In an effort to reboot our music coverage, In Review Online is launching monthly features devoted to reviewing new album releases. The first of these features debuted on Wednesday. Today, we’re launching εὐδαιμονία (or, Eudaimonia), which we present in collaboration with the upcoming quarterly journal of the same name, and which will spotlight five worthwhile contemporary music releases, plus one older one, with no genre boundaries. Issue #1 features a new project from Atlanta rapper Future; albums from two electronic artists (Laurel Halo and Pariah); progressive metal band Deafheaven’s fourth studio album; a collaboration between jazz legend Charles Lloyd and alt-country luminary Lucinda Williams; and a retrospective review of experimental rock band Chrome’s 1979 album Half Machine Lip Moves.

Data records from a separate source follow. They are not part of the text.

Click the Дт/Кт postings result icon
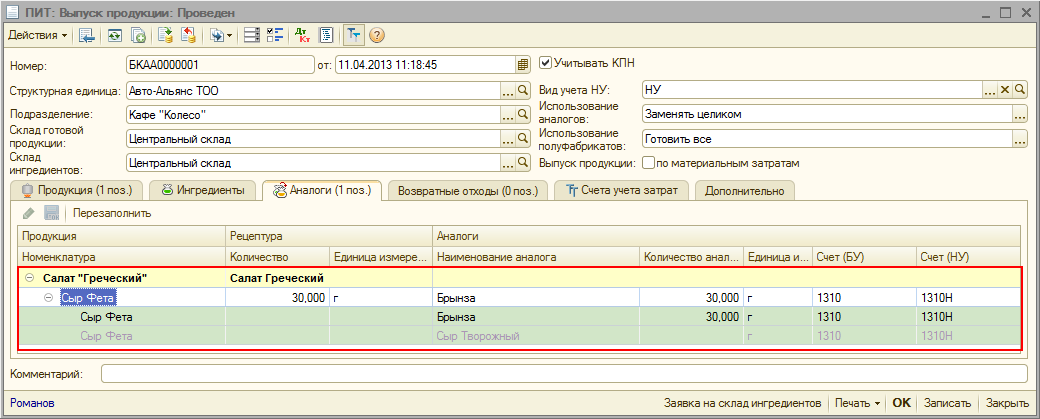The image size is (1040, 419). coord(303,35)
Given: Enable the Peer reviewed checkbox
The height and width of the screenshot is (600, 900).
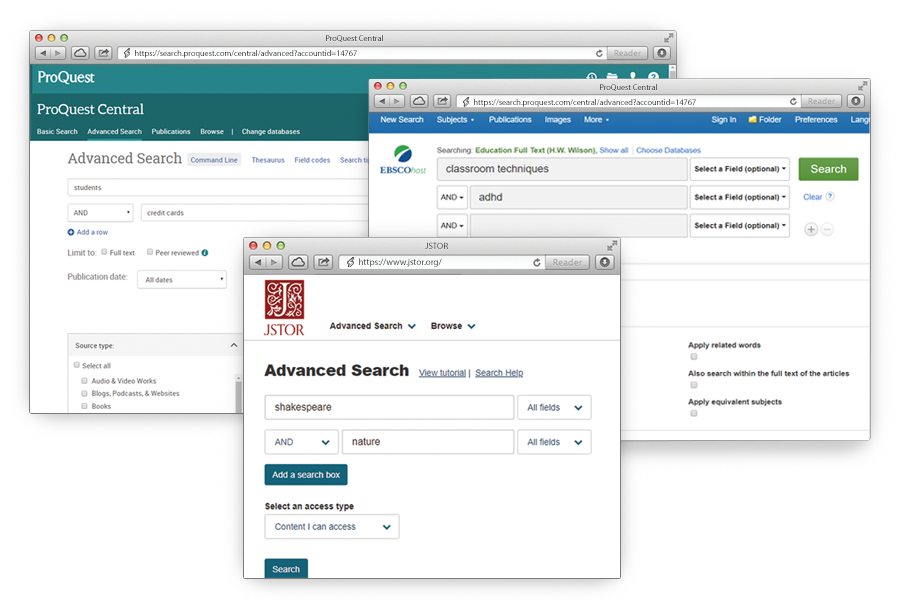Looking at the screenshot, I should coord(148,253).
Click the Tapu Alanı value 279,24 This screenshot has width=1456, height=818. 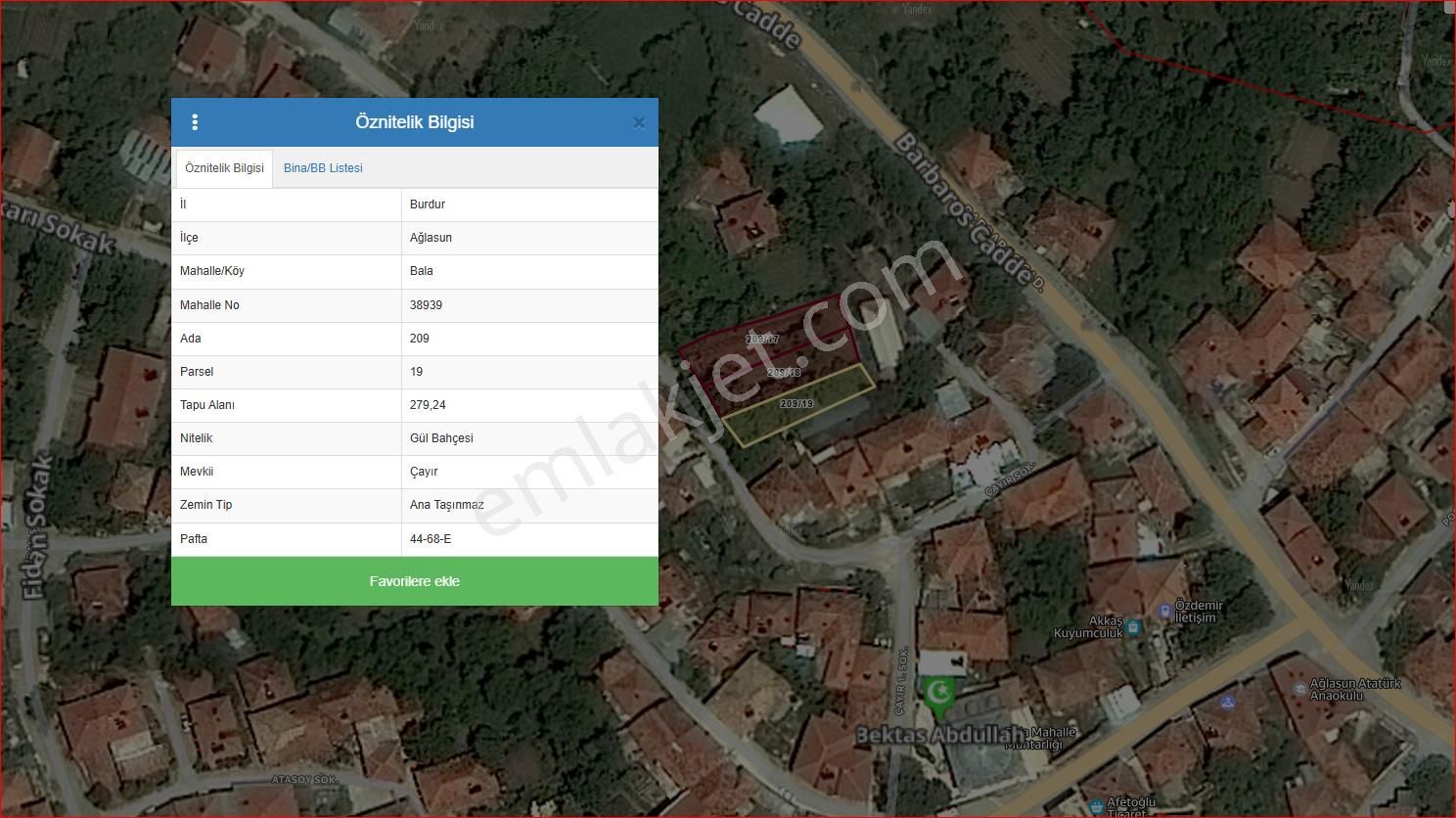(428, 405)
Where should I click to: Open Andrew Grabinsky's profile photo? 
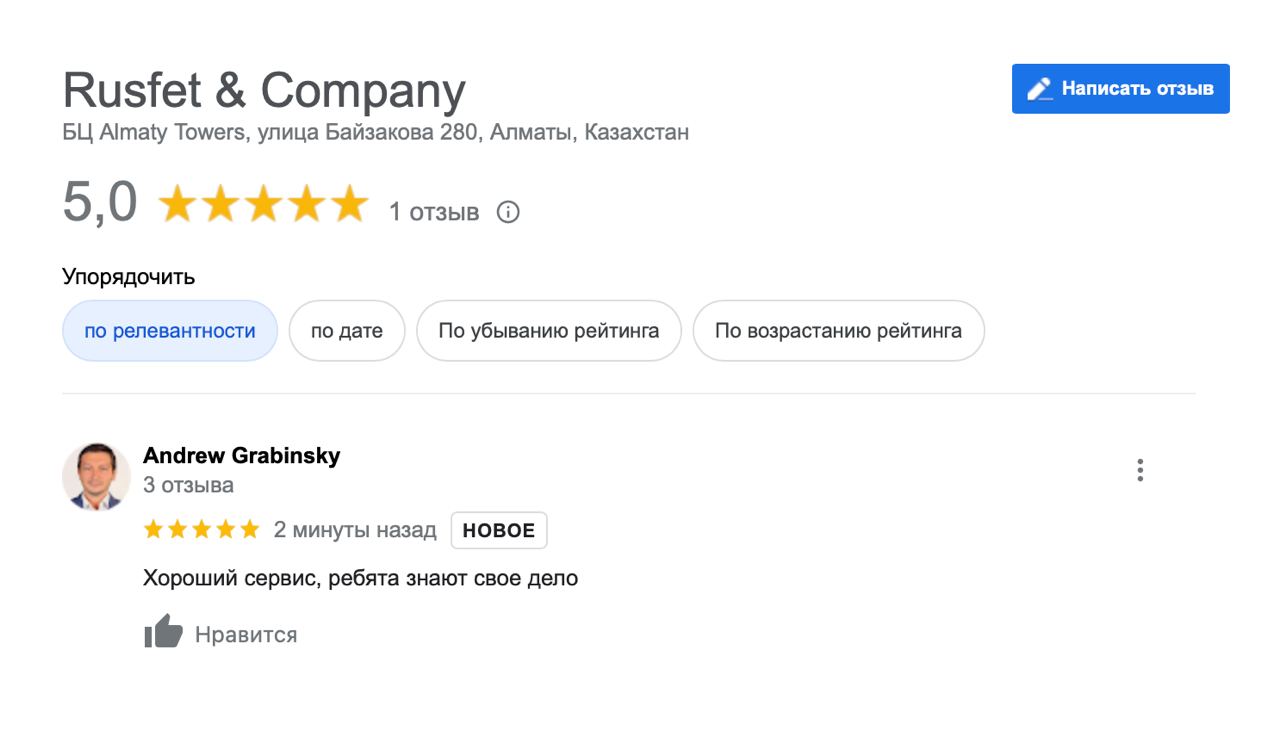[96, 477]
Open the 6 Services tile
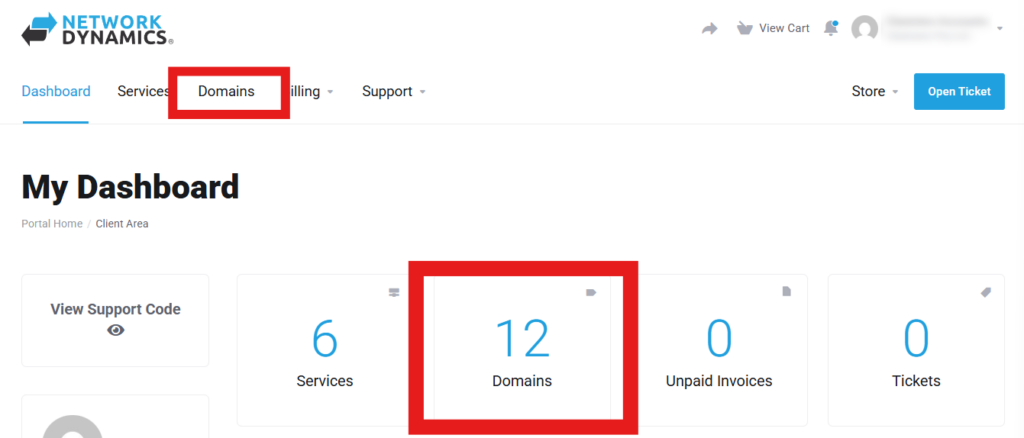This screenshot has width=1024, height=438. (325, 350)
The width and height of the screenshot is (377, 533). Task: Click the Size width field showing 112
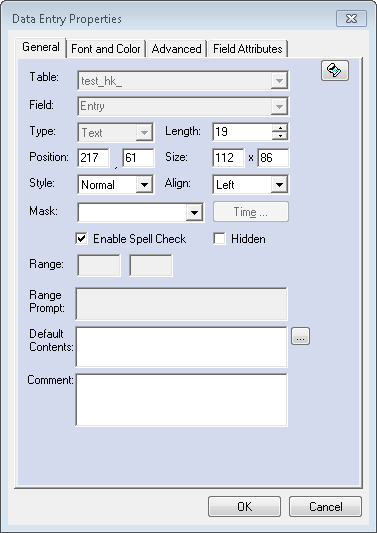(x=228, y=158)
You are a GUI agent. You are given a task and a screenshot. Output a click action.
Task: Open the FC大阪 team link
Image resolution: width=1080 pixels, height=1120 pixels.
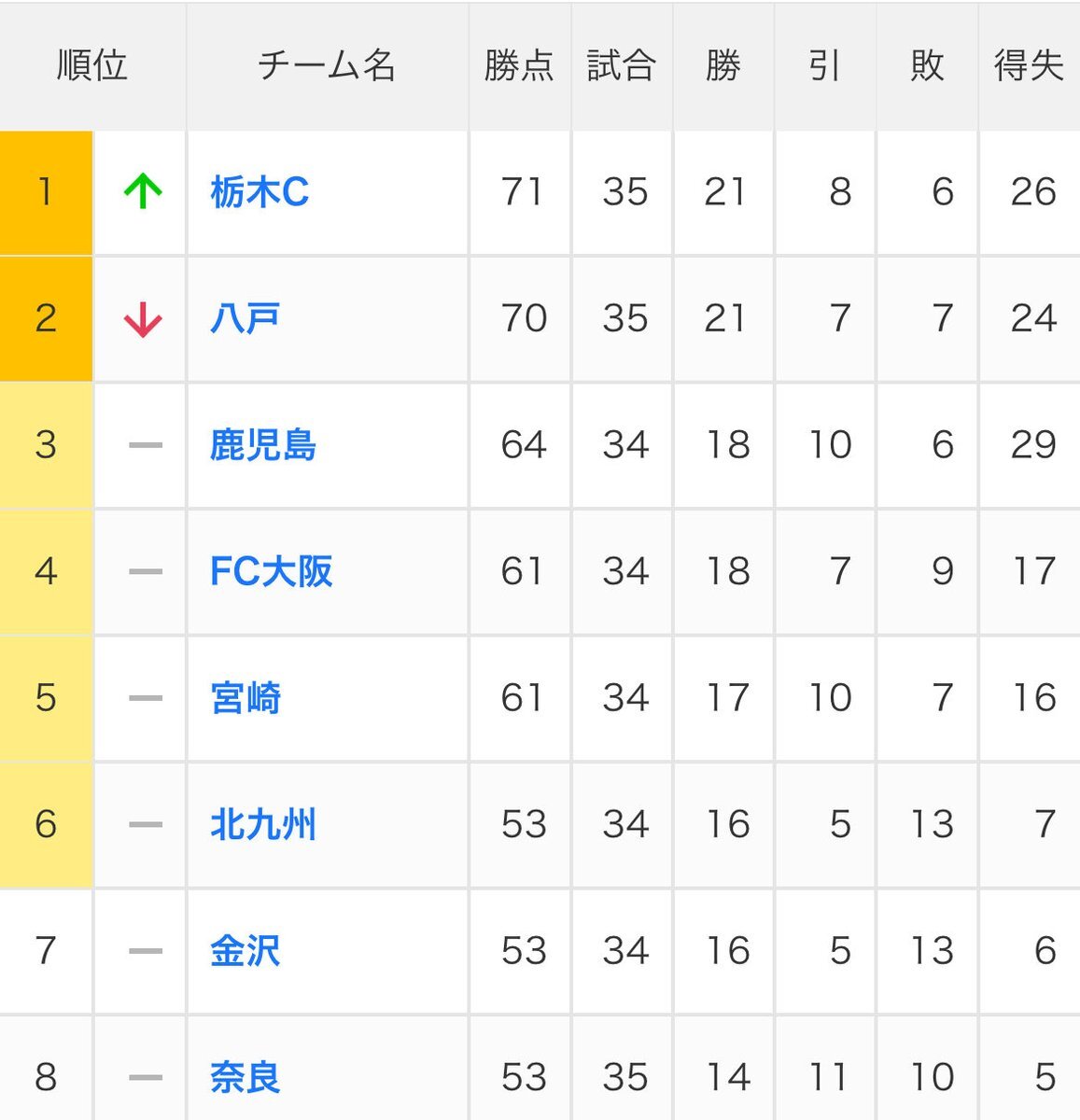[x=271, y=571]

εὐδαιμονία – New Music Releases


Beast Mode 2

Arriving in the wake of a packed calendar month for new rap releases, Future’s oft-delayed sequel to his 2015 mixtape Beast Mode has been billed as the rapper’s seventh studio album (or ninth, if one counts collaborative releases What a Time to Be Alive and Super Slimey). Beast Mode 2 teams Future with frequent producer Zaytoven, exclusively — who also has co-writing credits on the entire album. The insularity of this project is practically unheard of, at least for modern rap releases of this scale, and it’s this intimacy that lends Future’s usual array of based sex anthems and lean-fueled degradation an elegance and grace that few of his peers and acolytes in the trap scene have accessed. Early highlight “Racks Blue” finds Future in ballad territory, crooning over Zay’s crystalline keys. The song‘s chorus runs through a list of possessions, all fairly standard must-haves for rappers in 2018: Patek, A.P. jewelry, etc. And yet the tenor of Future’s voice betrays a melancholy elaborated on in the hook: “What I’m supposed to do when these racks blue?” The question escapes as a pained moan, spilling Future’s conscience out onto the listener, conscripting us into his existential numbness. In doing this, Future undermines the rap genre’s tendency to celebrate brazen wealth, instead attributing his success to coincidence (“Comin’ from poverty, hittin’ the lottery”) and the guilt that comes with such a dramatic rise to success (“I know my heart belongs to the ghetto”).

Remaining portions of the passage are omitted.